Basic knowledge of the basics of engineering with particular attention to physics, mathematics, chemistry, biology, mechanics, materials science. The lecturer will fill specific background gaps by ad hoc lectures if needed.

The course will cover the following core topics:  Introduction to Living Systems o Physical principles of life o Key molecular and cellular processes  Biophysics and Mechanics of Subcellular Structures o Mechanics of biopolymers and cytoskeletal elements o Mechanics of lipid membranes and compartmentalization o Molecular and biological machines: structure, energetics, and function  Introduction to Mechanobiology o Mechanical structure and dynamic remodeling of the cell o Mechanosensing and mechanotransduction o Mechanical regulation of cell behavior: growth, migration, differentiation, and apoptosis o Physical models of force generation, tension homeostasis, and structural feedback  Special Topics (via seminars and discussions) o Neuromechanobiology: system structure, dynamics, and sensory function o Physical principles of perception o Emergent physical models of consciousness

The course combines theoretical lectures with guided problem-solving sessions to foster both conceptual understanding and practical modeling skills. • Lectures will introduce and discuss the fundamental principles of cellular and molecular biomechanics, with frequent interdisciplinary references to physics, biology, chemistry, and engineering. • Classroom exercises will involve analytical problem solving and numerical examples, guided by the instructor at the board, to apply theoretical models to real biological systems. • Case-based seminars or discussions may be included to explore specific biological or clinical phenomena through the lens of biomechanical reasoning and to stimulate scientific curiosity.

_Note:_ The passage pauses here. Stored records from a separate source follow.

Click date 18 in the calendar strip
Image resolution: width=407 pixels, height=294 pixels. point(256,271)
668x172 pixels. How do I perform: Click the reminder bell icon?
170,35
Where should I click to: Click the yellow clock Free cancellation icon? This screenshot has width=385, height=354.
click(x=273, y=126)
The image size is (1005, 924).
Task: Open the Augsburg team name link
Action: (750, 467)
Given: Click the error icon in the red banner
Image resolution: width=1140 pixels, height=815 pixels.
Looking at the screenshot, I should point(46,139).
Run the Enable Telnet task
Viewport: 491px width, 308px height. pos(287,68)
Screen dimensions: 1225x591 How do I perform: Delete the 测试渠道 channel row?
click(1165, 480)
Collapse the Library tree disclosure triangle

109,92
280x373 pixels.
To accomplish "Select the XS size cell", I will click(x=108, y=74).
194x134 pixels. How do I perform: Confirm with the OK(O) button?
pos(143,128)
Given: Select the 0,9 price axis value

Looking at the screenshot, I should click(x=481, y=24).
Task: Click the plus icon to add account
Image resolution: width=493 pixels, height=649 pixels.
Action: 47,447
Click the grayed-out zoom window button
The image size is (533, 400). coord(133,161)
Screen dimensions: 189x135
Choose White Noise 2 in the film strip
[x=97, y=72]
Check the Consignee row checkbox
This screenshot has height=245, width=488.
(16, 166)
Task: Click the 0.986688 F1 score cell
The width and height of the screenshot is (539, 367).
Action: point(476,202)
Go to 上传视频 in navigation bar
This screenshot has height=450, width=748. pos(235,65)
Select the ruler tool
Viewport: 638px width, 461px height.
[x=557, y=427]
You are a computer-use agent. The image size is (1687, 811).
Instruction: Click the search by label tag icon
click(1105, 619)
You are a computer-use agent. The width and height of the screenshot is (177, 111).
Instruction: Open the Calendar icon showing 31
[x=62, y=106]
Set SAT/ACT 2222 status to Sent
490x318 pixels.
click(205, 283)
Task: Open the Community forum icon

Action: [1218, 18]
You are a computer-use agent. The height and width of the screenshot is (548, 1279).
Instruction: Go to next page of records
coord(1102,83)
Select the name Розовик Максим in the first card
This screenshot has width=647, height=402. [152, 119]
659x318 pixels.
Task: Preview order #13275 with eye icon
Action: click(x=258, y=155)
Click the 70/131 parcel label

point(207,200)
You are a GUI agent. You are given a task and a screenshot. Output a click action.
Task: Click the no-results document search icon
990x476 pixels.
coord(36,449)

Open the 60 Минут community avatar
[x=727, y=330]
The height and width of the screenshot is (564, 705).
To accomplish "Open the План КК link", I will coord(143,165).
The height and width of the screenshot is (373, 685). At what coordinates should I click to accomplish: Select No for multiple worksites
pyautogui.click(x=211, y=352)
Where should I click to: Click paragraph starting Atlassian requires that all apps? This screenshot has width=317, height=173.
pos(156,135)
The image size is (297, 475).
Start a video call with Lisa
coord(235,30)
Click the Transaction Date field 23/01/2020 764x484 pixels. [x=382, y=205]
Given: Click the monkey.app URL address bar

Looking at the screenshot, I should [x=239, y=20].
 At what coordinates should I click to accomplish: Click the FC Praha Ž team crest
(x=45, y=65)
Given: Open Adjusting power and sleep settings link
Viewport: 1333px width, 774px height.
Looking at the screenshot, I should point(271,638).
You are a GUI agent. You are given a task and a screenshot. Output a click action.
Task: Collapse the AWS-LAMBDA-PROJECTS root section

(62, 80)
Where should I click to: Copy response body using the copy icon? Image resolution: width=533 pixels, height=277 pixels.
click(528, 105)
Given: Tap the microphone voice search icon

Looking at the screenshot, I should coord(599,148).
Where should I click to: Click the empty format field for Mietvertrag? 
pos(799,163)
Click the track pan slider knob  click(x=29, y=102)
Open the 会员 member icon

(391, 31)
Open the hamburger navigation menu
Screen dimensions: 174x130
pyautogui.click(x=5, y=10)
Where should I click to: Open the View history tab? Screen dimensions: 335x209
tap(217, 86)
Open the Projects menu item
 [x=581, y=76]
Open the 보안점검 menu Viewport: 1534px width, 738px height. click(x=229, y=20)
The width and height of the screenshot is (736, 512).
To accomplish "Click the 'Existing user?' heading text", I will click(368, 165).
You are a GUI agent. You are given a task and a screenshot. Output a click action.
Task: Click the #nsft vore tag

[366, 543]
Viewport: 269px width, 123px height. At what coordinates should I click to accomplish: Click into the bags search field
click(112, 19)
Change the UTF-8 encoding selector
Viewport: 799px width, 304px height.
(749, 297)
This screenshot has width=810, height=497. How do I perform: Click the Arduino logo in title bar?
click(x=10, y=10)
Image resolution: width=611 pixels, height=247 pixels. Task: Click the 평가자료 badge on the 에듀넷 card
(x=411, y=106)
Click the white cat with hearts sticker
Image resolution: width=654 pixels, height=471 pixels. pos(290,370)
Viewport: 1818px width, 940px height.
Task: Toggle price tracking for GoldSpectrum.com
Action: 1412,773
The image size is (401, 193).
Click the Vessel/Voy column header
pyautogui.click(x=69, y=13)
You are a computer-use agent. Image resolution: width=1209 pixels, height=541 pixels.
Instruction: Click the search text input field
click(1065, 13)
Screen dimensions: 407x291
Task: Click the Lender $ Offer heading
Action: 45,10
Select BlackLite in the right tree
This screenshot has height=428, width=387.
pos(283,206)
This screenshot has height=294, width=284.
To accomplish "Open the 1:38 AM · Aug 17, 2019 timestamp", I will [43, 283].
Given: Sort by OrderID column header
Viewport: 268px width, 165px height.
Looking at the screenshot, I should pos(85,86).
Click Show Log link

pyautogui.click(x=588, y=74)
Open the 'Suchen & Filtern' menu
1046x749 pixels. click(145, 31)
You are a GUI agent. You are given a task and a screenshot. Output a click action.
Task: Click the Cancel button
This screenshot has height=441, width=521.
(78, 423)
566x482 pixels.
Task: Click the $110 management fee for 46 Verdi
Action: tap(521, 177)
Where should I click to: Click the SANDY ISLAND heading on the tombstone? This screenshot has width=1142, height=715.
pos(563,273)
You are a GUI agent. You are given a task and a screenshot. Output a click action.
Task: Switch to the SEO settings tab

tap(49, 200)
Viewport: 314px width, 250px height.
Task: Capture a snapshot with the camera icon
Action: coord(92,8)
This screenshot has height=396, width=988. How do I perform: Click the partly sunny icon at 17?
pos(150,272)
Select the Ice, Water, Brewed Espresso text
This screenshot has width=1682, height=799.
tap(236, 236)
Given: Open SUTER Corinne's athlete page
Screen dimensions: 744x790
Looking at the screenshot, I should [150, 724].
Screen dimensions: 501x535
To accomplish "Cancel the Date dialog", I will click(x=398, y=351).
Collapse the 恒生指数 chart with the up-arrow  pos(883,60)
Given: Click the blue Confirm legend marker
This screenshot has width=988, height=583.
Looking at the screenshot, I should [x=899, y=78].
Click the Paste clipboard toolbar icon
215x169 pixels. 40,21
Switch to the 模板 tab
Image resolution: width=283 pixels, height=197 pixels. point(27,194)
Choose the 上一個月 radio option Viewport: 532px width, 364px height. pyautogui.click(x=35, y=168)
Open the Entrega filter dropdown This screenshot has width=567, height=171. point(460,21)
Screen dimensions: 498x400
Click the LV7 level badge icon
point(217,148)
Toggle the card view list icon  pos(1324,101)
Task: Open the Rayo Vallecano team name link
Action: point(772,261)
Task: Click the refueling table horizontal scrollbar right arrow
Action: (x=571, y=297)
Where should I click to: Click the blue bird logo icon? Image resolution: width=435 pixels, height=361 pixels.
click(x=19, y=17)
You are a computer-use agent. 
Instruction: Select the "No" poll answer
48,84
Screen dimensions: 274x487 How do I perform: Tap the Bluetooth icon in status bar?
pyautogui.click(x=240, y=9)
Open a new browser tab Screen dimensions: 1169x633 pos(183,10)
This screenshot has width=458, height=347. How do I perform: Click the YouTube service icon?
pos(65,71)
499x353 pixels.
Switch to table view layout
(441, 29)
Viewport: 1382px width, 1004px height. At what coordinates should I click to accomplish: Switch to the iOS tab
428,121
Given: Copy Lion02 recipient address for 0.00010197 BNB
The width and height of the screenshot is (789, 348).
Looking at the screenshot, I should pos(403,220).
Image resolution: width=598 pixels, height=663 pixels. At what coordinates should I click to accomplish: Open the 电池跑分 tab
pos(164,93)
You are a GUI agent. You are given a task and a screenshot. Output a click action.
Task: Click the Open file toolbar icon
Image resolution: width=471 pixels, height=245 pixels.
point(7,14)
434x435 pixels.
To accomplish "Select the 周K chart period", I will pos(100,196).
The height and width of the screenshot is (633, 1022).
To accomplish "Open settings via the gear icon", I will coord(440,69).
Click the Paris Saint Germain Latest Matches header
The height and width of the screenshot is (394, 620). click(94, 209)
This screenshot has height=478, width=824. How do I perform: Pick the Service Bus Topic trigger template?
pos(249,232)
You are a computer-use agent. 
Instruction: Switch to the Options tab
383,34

The teacher will provide all the course material (slides and lecture notes). Suggested textbooks: Tuszynski, J.A., 2008. Molecular and cellular biophysics. Chapman & Hall/CRC. Boal, D., 2001. Mechanics of the Cell. Cambridge University Press, Cambridge. doi:10.1017/CBO9780511810954

Exam: Written test;

The final exam consists of a written test with both theoretical and numerical questions. Questions are weighted based on complexity: 1 point for theory, and 2 to 3 points for applied problems. The maximum raw score is 34, and a final score above 31 corresponds to the top grade (30 cum laude).

In addition to the message sent by the online system, students with disabilities or Specific Learning Disorders (SLD) are invited to directly inform the professor in charge of the course about the special arrangements for the exam that have been agreed with the Special Needs Unit. The professor has to be informed at least one week before the beginning of the examination session in order to provide students with the most suitable arrangements for each specific type of exam.